Die DGHNO-KHC kritisiert in diesem Zusammenhang, dass HNO-Notfälle im System bislang nicht spezifisch berücksichtigt sind, obwohl sie häufig auftreten und teilweise lebensbedrohlich sein können – etwa bei schweren Blutungen, Atemnot oder ausgeprägten Infektionen im Kopf- Halsbereich.

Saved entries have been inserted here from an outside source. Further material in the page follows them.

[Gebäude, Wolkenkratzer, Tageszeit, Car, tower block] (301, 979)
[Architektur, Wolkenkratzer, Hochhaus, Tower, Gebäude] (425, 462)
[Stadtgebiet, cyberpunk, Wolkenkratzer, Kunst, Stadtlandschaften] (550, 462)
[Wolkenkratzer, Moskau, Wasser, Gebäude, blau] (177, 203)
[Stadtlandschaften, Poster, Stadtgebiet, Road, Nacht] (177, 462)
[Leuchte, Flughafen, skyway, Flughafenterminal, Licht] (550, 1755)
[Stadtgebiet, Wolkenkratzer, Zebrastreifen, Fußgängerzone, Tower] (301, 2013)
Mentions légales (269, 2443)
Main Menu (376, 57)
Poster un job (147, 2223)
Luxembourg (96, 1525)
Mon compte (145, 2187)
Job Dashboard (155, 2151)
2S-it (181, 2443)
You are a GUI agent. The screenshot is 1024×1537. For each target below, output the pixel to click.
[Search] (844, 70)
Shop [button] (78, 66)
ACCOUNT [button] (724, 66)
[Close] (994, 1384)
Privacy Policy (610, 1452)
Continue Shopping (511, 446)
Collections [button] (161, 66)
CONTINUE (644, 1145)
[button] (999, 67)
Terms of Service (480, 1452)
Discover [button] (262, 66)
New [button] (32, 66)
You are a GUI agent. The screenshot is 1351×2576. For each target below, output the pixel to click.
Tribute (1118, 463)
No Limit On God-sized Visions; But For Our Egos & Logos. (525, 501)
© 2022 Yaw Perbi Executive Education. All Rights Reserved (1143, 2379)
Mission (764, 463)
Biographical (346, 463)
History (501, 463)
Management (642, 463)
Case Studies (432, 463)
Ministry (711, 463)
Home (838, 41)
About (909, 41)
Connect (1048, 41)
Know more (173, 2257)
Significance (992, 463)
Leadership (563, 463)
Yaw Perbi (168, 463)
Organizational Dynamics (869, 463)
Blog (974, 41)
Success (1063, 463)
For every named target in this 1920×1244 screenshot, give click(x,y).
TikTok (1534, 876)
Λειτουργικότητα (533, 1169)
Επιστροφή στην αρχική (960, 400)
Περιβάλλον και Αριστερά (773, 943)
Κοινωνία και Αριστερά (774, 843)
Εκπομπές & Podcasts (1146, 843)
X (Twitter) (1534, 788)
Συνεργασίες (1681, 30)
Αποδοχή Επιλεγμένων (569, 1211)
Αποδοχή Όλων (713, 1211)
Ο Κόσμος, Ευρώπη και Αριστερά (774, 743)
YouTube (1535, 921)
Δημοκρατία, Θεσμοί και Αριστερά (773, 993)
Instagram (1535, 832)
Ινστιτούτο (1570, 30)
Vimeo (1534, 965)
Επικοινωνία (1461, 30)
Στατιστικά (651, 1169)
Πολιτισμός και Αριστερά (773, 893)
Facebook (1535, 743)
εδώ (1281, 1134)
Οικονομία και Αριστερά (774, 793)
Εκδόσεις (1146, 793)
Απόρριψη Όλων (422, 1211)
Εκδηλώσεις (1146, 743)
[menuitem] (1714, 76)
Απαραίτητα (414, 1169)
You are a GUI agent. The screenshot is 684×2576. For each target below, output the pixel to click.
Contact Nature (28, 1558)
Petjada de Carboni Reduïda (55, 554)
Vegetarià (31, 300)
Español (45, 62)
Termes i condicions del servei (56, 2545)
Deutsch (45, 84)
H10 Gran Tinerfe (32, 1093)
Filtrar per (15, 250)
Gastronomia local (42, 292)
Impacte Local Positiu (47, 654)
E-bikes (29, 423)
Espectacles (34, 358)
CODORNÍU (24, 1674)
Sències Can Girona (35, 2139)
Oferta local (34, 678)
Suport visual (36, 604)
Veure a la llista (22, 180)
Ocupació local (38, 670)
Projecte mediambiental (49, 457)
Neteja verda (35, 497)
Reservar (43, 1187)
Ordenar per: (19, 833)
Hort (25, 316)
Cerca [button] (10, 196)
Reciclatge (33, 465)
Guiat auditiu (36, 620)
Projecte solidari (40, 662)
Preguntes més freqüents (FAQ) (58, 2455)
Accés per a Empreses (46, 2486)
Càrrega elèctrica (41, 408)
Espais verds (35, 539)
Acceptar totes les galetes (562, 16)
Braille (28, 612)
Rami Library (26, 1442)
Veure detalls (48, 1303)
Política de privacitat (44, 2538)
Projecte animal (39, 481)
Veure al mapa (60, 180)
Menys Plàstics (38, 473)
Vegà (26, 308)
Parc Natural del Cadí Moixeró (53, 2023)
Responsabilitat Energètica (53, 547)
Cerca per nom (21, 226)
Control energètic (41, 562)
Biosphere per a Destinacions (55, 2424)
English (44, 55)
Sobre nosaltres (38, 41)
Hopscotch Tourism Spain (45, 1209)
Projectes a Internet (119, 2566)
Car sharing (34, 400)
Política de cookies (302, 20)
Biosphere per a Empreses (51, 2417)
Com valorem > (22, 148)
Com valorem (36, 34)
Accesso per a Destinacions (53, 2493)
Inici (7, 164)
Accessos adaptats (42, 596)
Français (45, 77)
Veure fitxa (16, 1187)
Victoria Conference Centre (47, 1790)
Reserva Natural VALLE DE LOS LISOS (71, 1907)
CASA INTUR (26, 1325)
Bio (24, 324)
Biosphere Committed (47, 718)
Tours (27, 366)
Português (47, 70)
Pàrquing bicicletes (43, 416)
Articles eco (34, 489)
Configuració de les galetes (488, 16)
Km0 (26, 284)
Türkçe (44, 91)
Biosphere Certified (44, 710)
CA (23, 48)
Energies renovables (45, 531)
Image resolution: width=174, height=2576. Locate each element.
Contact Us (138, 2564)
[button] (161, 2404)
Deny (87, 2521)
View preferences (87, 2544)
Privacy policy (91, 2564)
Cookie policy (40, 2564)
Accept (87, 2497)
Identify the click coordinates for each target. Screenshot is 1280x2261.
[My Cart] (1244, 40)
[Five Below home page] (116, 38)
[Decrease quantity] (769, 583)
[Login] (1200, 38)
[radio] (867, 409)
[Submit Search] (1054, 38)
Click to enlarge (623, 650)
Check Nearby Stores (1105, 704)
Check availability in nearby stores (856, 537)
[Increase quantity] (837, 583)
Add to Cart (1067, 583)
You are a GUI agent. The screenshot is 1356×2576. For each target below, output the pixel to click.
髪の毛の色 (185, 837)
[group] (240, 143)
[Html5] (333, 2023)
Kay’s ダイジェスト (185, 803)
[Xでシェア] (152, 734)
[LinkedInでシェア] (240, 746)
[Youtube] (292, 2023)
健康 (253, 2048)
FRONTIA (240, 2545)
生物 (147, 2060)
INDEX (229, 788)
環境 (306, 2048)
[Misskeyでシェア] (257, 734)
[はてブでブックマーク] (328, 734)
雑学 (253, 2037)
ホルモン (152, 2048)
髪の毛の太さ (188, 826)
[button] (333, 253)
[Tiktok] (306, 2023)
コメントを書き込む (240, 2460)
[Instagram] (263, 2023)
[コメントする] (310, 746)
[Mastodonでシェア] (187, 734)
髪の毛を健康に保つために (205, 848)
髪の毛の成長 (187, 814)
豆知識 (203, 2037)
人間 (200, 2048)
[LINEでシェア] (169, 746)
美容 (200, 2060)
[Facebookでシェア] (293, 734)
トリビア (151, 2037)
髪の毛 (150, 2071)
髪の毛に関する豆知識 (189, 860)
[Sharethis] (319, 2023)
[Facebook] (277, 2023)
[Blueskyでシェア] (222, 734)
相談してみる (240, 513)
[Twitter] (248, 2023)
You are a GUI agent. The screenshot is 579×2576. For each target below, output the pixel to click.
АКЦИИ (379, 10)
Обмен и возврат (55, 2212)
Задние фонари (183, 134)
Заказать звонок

Deshalb fordert sie, „HNO-Expertise strukturell und organisatorisch in die Notfallreform zu integrieren“. „HNO- Notfälle sind vielfältig und häufig unterschätzt. Eine fachfremde oder unkundige Ersteinschätzung kann hier zu Verzögerungen und Fehlleitungen führen, die wir uns aus Patientensicht nicht leisten dürfen”, betont Prof. Janina Hahn, Oberärztin der HNO-Universitätsklinik Ulm, und befürchtet mit Blick auf die geplanten INZ-Strukturen: „Ohne klare HNO-Leitwege riskieren wir, dass Patientinnen und Patienten unnötig in Kliniknotaufnahmen landen oder wichtige Befunde zu spät erkannt werden.“

Die DGHNO-KHC sieht jedoch auch das Potenzial der Reform, wie Hahn erläutert: „Die Reform ist notwendig – aber nur erfolgreich, wenn sie die Fachexpertise aller medizinischen Disziplinen systematisch integriert. Ein weiterer wichtiger hier zu nennender Punkt ist das Potenzial der Digitalisierung, auch hinsichtlich möglicher digitaler Triage Tools.”